** Start Record set **

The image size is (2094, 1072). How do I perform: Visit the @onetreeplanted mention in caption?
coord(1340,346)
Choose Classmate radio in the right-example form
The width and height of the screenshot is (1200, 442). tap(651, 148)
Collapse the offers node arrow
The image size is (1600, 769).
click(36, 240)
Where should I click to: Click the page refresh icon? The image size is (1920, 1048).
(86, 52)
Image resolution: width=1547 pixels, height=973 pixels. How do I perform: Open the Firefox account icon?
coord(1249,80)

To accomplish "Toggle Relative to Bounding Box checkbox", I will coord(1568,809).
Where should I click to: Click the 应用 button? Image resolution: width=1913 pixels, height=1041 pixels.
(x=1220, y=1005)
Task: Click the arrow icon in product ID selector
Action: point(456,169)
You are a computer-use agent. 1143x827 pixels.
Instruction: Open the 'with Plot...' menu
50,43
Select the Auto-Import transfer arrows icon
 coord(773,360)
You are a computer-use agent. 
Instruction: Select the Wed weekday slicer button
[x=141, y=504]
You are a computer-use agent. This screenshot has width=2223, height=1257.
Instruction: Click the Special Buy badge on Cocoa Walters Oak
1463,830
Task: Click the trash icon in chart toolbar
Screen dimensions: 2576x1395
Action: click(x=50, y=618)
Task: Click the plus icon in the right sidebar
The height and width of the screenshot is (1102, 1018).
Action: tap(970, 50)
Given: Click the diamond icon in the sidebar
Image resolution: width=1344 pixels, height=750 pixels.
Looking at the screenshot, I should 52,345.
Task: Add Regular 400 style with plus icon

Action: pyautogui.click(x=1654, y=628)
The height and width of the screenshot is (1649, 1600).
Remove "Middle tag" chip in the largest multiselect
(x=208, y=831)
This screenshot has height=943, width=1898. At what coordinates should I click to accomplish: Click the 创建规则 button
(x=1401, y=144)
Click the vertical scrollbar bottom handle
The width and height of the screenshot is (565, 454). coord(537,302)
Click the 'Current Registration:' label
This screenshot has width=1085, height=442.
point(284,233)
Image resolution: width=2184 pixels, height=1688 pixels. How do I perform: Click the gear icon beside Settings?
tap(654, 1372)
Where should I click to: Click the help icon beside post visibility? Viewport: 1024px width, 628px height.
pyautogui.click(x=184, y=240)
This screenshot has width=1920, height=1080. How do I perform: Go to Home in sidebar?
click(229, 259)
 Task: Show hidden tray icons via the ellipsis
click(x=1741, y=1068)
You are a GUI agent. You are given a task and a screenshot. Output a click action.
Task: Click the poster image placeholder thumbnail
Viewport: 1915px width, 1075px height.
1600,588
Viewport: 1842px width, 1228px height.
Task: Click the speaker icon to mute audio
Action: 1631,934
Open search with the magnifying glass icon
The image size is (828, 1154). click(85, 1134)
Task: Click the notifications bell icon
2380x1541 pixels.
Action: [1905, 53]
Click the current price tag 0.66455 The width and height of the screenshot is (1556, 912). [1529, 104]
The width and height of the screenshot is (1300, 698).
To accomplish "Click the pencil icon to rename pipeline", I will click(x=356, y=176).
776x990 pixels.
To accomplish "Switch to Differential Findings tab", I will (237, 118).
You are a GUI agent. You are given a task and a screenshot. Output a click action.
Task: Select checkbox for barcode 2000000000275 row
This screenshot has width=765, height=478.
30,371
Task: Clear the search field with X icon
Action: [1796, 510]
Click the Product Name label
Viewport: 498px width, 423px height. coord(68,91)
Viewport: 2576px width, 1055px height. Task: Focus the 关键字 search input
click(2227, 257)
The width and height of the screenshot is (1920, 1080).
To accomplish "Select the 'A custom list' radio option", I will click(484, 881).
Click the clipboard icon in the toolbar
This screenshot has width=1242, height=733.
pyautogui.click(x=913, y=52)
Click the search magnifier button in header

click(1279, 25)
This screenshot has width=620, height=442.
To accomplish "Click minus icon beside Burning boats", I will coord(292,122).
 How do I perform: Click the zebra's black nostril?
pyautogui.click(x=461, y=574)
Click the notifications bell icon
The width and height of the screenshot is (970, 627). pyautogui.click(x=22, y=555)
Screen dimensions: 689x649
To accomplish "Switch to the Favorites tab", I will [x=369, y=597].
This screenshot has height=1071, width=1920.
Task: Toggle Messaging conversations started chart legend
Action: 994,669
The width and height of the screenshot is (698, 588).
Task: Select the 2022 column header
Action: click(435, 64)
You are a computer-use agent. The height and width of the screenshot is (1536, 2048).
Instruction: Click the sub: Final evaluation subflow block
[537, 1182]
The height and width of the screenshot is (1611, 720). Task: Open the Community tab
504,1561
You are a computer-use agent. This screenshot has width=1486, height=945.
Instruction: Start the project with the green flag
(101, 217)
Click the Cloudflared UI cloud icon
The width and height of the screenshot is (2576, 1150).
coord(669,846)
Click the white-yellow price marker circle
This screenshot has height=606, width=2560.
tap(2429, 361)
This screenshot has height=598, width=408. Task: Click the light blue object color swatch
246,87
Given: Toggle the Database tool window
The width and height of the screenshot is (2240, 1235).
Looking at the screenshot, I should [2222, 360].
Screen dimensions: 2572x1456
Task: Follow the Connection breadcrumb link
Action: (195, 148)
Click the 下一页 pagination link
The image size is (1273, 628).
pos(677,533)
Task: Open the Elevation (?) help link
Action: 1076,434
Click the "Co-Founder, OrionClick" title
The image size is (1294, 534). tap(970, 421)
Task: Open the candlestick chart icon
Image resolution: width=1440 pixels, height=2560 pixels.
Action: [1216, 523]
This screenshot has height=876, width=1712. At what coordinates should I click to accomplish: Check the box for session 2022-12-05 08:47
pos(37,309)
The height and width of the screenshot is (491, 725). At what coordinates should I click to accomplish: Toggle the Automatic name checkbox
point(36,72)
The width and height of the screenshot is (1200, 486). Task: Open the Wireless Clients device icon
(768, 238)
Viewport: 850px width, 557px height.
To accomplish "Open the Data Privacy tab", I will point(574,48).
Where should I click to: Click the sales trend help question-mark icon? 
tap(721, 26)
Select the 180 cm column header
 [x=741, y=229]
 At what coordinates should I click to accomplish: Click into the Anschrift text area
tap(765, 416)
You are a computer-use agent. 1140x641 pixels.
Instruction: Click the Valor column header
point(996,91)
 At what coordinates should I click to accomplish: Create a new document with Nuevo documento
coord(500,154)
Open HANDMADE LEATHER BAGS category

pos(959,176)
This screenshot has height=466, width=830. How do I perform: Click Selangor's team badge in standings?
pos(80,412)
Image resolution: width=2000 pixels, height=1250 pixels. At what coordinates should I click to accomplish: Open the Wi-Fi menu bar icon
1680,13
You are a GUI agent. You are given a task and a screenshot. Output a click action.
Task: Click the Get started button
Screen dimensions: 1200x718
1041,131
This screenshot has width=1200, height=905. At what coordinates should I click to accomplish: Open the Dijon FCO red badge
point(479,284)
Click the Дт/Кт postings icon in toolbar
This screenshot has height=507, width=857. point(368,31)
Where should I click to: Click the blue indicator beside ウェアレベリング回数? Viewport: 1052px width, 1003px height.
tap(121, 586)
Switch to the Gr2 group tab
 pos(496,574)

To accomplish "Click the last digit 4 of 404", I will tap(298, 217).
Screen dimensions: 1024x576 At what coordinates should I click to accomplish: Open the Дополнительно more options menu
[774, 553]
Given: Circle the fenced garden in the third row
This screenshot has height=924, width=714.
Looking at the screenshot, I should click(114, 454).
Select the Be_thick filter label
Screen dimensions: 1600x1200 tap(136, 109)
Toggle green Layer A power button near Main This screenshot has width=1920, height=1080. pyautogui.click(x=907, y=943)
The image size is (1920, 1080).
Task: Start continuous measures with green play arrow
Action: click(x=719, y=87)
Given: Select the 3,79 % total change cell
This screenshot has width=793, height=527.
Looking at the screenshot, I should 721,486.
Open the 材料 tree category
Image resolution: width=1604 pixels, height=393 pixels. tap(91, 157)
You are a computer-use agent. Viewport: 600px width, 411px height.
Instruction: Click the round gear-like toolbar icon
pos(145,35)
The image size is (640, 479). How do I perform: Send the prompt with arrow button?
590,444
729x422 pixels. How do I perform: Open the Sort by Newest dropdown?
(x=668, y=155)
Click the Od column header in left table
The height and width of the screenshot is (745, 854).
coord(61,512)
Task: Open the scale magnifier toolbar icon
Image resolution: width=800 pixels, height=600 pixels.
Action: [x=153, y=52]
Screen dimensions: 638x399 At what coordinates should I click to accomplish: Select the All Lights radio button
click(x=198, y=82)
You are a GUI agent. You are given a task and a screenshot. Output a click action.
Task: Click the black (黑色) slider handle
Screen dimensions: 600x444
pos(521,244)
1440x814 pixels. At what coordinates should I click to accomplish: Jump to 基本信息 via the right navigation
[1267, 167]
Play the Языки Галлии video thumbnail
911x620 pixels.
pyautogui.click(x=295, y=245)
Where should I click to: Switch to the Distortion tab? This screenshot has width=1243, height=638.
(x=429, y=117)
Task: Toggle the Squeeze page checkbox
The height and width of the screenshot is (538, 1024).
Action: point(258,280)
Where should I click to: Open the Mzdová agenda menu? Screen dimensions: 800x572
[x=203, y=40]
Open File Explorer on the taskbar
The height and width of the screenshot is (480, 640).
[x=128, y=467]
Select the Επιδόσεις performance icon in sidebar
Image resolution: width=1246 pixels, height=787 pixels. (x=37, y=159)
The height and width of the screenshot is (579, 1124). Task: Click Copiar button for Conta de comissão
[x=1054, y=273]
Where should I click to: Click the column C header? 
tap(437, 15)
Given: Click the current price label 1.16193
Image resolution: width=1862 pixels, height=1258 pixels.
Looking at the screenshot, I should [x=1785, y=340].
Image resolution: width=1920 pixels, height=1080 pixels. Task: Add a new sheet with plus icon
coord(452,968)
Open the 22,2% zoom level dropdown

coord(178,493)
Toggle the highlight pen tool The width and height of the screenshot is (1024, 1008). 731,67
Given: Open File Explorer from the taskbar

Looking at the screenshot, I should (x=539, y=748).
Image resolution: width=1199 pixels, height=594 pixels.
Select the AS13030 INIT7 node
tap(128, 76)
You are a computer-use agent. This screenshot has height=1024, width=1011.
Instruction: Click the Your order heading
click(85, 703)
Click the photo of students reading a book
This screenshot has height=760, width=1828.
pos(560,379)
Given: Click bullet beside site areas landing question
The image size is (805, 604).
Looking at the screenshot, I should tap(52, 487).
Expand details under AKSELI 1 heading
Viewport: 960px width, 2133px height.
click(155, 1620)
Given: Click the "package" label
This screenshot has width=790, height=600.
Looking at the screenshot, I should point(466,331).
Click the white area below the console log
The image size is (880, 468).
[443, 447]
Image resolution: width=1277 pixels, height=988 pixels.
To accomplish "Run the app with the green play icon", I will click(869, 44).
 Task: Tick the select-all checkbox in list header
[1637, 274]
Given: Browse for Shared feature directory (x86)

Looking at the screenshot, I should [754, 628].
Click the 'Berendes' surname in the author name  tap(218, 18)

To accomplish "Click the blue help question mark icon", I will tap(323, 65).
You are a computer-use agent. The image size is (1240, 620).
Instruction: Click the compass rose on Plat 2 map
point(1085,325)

** End Record set **

Please repeat everything from the start of the listing down to the line containing "coord(1340,346)", changing "caption" to "comment" and leaving the rest unchanged.

◆ Full response ◆
The image size is (2094, 1072). How do I perform: Visit the @onetreeplanted mention in comment?
coord(1340,346)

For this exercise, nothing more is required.